Stored items from a collection:
[start]
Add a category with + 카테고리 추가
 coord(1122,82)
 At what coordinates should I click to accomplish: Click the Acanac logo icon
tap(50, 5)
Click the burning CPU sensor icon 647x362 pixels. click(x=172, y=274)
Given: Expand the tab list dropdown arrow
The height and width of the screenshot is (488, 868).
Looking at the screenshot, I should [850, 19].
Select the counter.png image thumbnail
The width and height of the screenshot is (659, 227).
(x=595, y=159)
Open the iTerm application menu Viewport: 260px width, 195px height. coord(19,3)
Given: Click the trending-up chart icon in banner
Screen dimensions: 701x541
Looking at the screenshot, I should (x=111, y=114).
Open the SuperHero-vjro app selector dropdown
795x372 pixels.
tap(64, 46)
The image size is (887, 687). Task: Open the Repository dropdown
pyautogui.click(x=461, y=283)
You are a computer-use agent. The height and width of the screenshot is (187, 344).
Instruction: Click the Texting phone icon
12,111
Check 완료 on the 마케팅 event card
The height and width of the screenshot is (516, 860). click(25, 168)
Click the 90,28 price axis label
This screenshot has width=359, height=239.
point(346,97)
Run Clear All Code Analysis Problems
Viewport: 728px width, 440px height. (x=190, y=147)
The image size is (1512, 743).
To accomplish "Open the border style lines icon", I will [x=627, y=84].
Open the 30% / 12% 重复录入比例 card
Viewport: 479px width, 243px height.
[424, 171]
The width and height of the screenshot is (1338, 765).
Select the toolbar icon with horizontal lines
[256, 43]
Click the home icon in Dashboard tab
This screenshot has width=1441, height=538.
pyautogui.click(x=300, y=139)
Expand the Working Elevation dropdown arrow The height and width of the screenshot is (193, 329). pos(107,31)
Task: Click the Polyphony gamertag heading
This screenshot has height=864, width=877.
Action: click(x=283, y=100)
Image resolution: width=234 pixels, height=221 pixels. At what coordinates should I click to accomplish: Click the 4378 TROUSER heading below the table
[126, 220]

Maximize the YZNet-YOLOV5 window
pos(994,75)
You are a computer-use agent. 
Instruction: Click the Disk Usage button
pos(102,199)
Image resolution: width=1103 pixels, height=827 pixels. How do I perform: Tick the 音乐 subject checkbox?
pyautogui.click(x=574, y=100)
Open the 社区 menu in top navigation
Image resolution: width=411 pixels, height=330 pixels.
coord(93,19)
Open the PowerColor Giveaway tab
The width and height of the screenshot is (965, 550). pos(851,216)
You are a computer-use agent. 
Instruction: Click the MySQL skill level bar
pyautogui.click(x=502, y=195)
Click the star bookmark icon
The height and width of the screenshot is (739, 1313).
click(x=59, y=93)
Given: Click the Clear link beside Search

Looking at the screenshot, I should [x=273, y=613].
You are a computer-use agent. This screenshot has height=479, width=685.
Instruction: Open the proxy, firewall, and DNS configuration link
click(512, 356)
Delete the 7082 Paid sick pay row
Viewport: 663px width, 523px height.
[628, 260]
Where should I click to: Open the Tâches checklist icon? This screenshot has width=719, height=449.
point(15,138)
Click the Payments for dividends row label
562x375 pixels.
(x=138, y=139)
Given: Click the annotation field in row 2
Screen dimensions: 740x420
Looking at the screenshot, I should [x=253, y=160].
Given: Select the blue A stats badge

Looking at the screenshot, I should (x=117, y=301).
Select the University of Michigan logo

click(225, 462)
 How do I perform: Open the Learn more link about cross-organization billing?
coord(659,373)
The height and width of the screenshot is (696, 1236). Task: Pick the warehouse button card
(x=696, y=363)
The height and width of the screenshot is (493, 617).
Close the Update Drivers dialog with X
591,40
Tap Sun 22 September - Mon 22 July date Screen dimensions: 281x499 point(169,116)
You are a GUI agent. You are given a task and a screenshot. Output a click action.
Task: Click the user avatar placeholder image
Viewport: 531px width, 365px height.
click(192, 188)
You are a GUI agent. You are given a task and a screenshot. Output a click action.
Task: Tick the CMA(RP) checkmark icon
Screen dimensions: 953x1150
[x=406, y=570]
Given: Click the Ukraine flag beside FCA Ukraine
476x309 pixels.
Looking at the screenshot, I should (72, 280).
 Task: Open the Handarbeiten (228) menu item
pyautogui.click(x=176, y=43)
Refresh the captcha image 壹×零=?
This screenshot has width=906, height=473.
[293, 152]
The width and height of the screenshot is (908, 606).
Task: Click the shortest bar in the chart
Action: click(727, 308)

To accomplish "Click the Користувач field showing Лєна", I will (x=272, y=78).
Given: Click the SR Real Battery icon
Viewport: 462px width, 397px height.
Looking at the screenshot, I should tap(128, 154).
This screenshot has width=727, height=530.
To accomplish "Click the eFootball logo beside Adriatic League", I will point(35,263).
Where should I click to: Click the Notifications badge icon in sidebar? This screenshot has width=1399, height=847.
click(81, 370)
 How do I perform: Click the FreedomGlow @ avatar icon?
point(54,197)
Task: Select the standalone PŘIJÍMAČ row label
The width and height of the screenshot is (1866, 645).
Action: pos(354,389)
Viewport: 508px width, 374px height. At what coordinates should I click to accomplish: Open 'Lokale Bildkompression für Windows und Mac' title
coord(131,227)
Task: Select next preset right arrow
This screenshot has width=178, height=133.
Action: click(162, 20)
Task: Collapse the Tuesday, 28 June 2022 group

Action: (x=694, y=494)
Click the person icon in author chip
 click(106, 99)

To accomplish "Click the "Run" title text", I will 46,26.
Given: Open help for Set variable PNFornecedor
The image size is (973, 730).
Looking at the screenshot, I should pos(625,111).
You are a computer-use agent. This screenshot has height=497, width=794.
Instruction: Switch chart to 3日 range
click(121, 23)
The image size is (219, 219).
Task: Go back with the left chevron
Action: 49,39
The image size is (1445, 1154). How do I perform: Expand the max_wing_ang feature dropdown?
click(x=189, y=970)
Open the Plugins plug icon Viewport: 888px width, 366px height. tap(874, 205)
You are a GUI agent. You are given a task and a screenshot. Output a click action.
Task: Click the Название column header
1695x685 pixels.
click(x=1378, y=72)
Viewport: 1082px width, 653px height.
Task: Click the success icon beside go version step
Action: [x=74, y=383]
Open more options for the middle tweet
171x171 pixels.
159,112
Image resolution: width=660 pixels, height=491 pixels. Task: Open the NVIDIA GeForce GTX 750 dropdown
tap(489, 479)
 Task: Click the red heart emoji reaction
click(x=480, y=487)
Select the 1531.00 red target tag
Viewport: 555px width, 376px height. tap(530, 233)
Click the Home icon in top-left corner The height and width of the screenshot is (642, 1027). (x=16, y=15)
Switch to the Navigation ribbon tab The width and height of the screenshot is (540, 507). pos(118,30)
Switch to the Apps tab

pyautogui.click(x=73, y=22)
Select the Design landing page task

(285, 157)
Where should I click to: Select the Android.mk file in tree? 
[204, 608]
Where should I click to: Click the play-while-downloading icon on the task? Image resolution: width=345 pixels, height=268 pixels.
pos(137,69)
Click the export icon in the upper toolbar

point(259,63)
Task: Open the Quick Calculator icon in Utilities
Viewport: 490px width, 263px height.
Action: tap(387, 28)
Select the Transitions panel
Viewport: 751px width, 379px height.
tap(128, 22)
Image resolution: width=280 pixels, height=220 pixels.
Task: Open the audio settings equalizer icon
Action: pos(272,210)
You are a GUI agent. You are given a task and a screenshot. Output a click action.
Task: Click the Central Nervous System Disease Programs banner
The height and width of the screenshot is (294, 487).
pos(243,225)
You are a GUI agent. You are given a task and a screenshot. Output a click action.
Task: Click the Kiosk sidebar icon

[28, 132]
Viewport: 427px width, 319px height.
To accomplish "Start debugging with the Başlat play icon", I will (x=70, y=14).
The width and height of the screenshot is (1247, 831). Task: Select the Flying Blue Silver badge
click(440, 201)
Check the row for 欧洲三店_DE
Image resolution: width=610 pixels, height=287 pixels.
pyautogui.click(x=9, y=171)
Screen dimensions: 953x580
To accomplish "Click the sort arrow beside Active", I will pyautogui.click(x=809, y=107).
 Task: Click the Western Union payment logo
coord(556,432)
[end]
(Brief) Copy out the records word for word, from the line containing "Select the 1531.00 red target tag" through the line containing "Action: tap(387, 28)", including both of those lines.

(Complete response)
Select the 1531.00 red target tag
Viewport: 555px width, 376px height. tap(530, 233)
Click the Home icon in top-left corner The height and width of the screenshot is (642, 1027). (x=16, y=15)
Switch to the Navigation ribbon tab The width and height of the screenshot is (540, 507). pos(118,30)
Switch to the Apps tab

pyautogui.click(x=73, y=22)
Select the Design landing page task

(285, 157)
Where should I click to: Select the Android.mk file in tree? 
[204, 608]
Where should I click to: Click the play-while-downloading icon on the task? Image resolution: width=345 pixels, height=268 pixels.
pos(137,69)
Click the export icon in the upper toolbar

point(259,63)
Task: Open the Quick Calculator icon in Utilities
Viewport: 490px width, 263px height.
Action: tap(387, 28)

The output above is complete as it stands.